However, it was not the state’s sports authorities that changed the Buryat traditional sports the most in the last two-and-a-half decades, but the lamas of the largest and most influential Buddhist institution in Buryatia—the “Buddhist Traditional Sangkha (which translates as “Assembly” or “Community of Monks”) of Russia” under the leadership of Khambo-lama Damba Ayusheyev. From about the mid-1990s onwards, the favorable development of all three traditional Buryat sports and their re-traditionalization was—in the particular modes and styles they preferred—one of their prime goals. Most importantly, they once more tightly linked the competitions with Buddhist rituals. In 1996, Eryn Gurban Naadan (i.e., the “Three Manly Games”, as their traditional name translates, and which has been used again by the lamas since then) were part of the celebrations of the 50th anniversary of the datsan of Ivolginsk; in 1997, such games were organized in honor of a visiting high Mongolian lama at the datsans of Ivolginsk and Kizhinga; and since 2003 they have again become an integral part of the Maydar Khurals—the main Buddhist ceremonies of the summer—at the datsan of Ivolginsk as well as at other datsans as it was (as mentioned) customary in pre-Soviet times. Also, since 2008, prestigious Eryn Gurban Naadan have been organized annually at the datsan of Egituy in Eastern Buryatia, where the Zandan Zhuu, a famous sandal wood Buddha statue, is kept; and many more Buddhist sacred ceremonies have been accompanied by the games all over the Republic of Buryatia and other regions with significant Buryat population since about the middle of the first decade of the twenty-first century, many of them also organized annually. Thus, the Buddhist clergy has created an actual annual season for these games (i.e., a series of Eryn Gurban Naadans), starting in April and ending in September with the season’s climax, the games in honor of Dashi-Dorzho Itigelov (1852–1927), the twelfth khambo-lama, whose body, although he passed away more than 90 years ago, is for so-far unknown reasons not decaying and is displayed in the datsan of Ivolginsk.

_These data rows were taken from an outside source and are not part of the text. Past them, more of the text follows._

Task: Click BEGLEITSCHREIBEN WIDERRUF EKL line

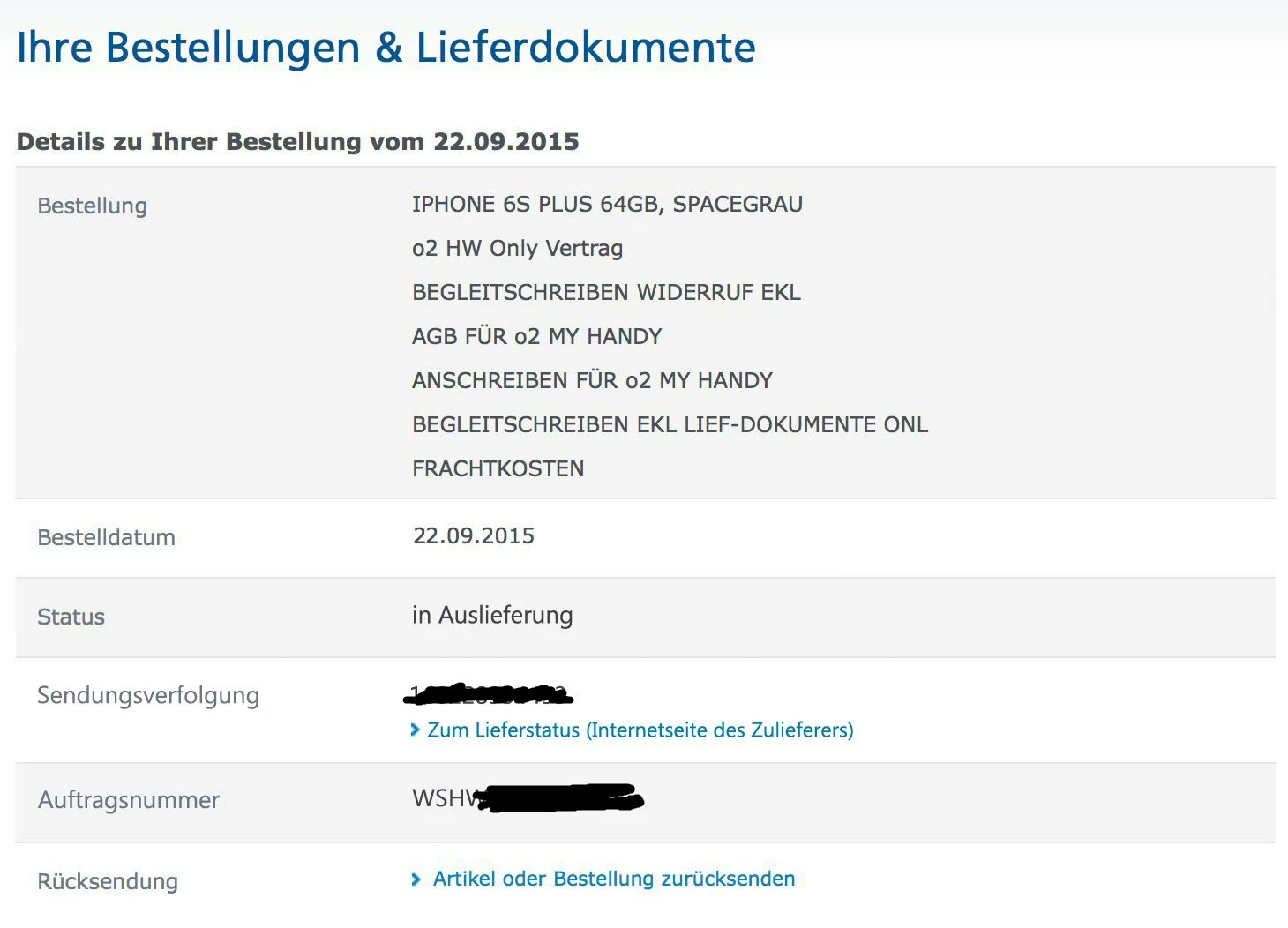Action: tap(607, 293)
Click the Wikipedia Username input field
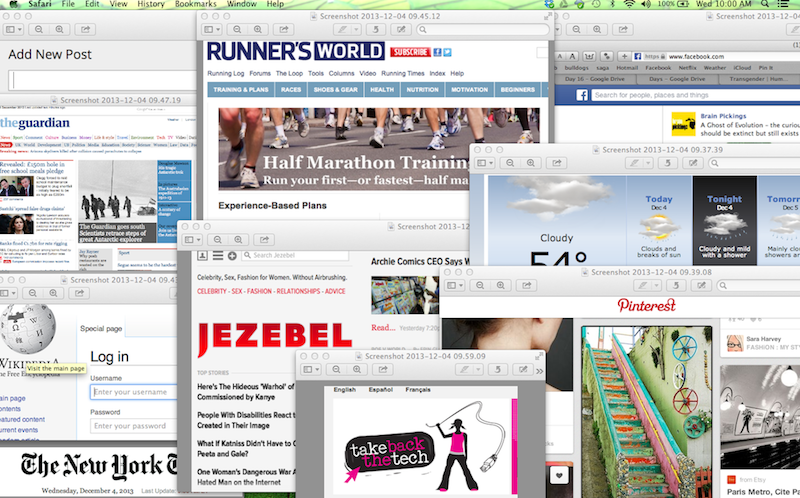The height and width of the screenshot is (498, 800). click(x=133, y=392)
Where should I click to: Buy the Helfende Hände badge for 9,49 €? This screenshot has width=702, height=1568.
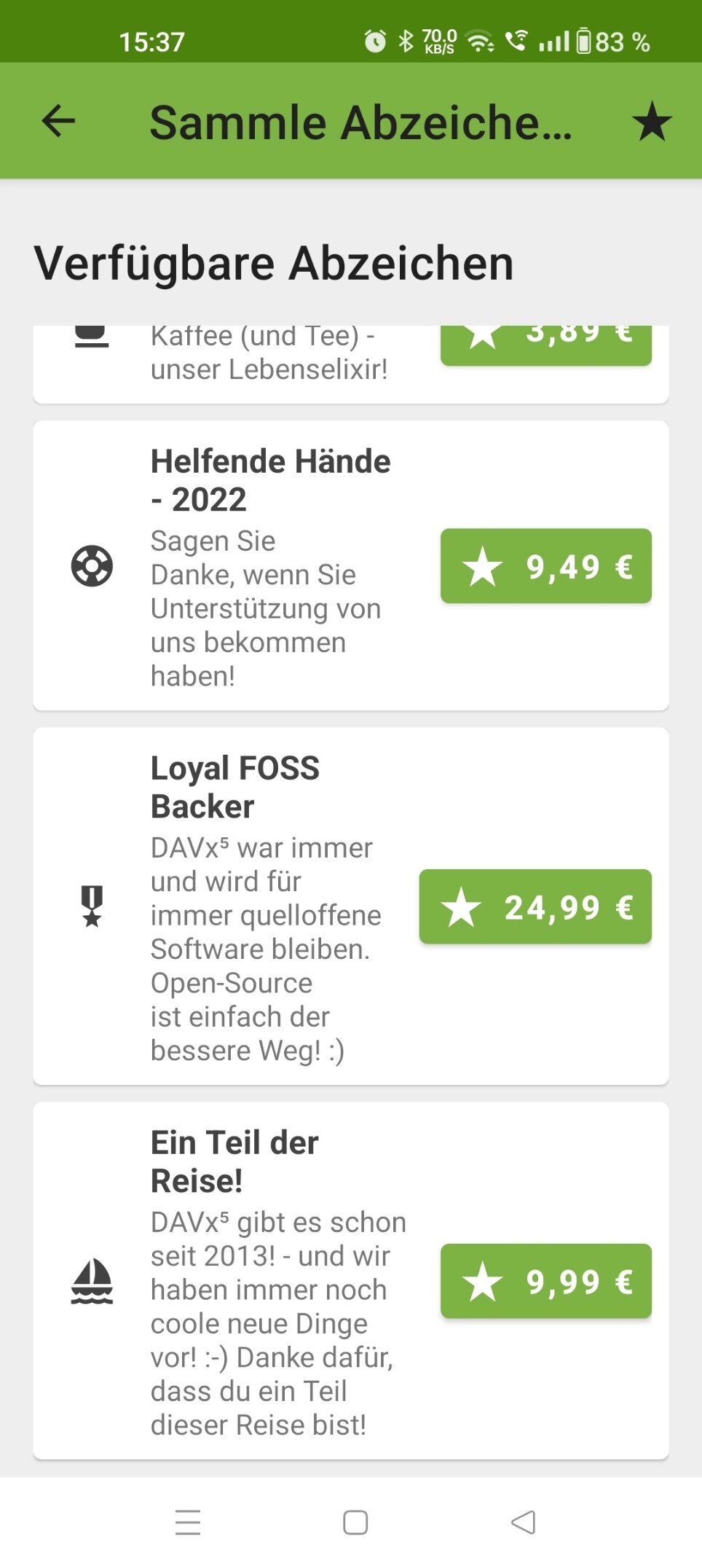(x=545, y=566)
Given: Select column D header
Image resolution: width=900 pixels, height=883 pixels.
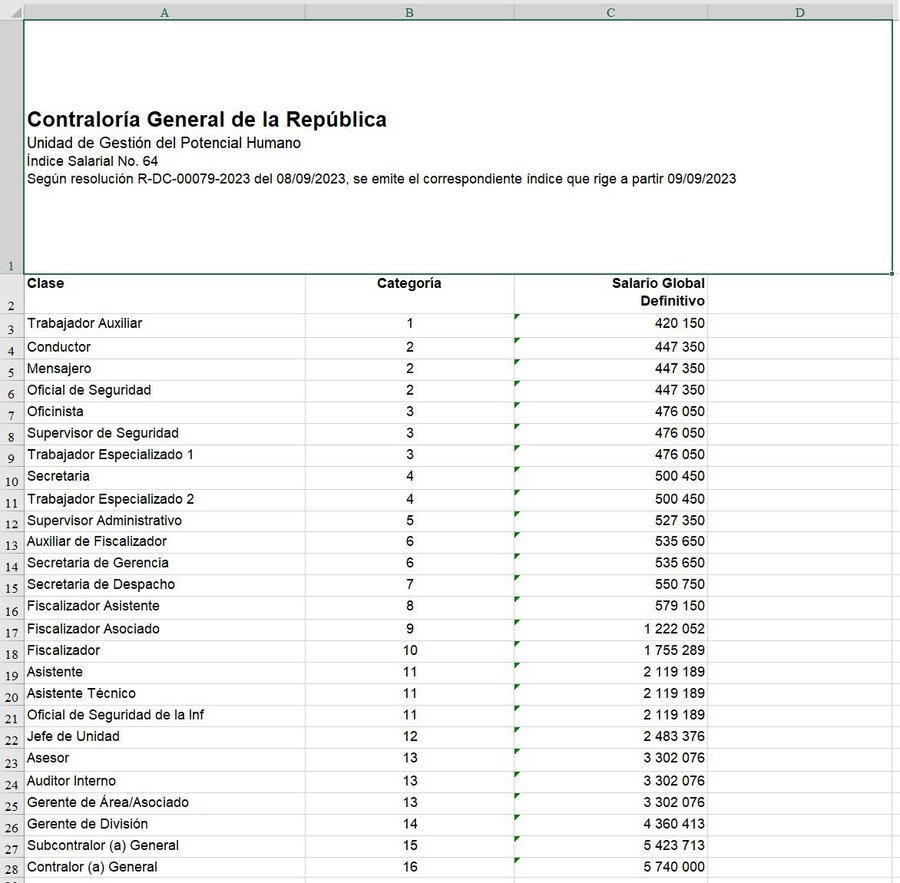Looking at the screenshot, I should coord(799,12).
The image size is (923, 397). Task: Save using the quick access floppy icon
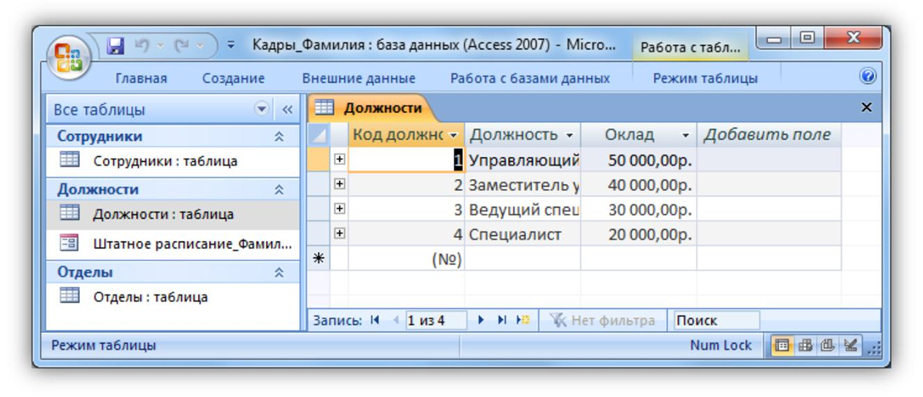(117, 45)
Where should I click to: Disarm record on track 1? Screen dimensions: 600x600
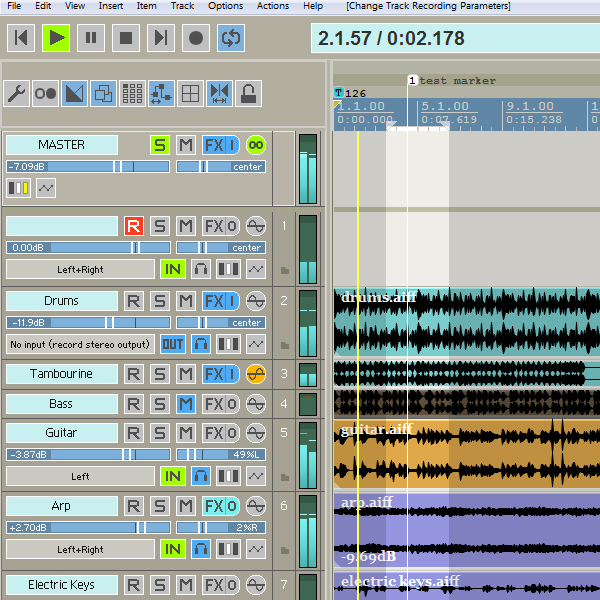click(134, 226)
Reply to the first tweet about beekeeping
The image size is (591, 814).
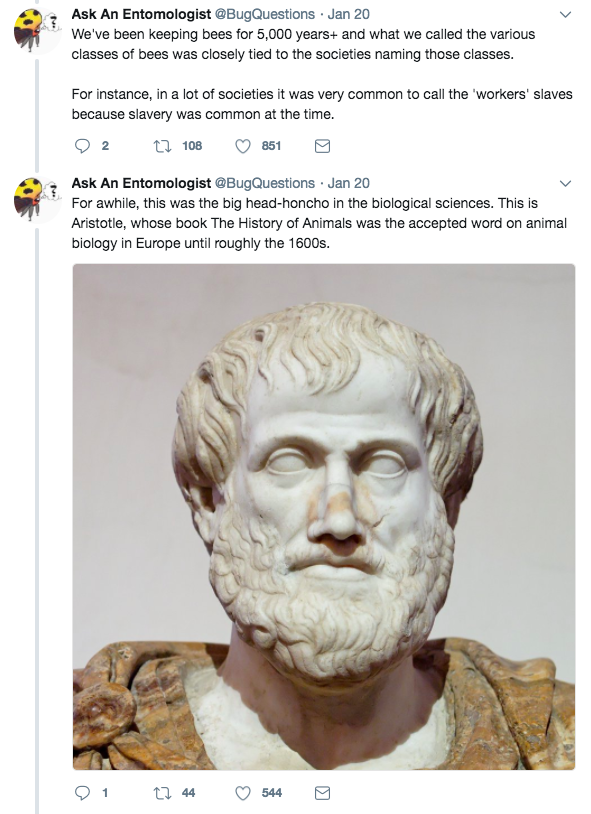pos(83,146)
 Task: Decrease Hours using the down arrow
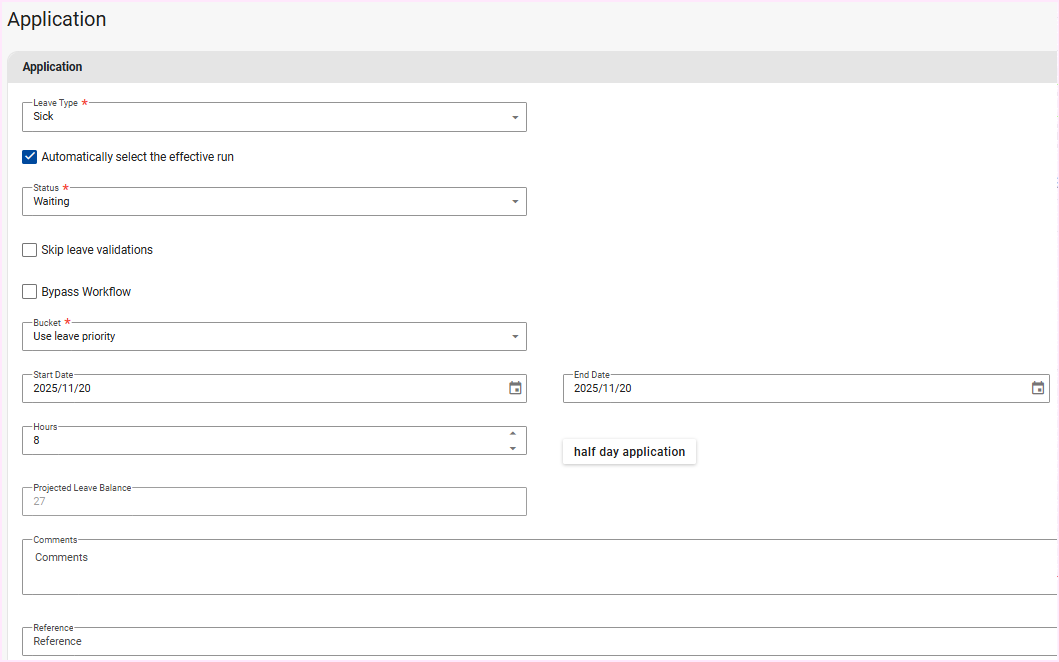click(513, 448)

Thus, as they now organize the vast majority of the competitions, the Buddhist Traditional Sangkha has taken over the control of the traditional Buryat sports from the state authorities, at least in the regions where Buddhism is the main religion of the Buryats. All these Eryn Gurban Naadan are organized in a very traditionalistic manner: all archers have to wear traditional Buryat garb and use (more or less) traditional Buryat bows; horse races are run over long distances, from 7 to 28 km; and wrestlers have to wear and use the traditional waist belts and obey the re-established traditional rules, including the mandatory performance of the devekh, the eagle dance (Figure 6).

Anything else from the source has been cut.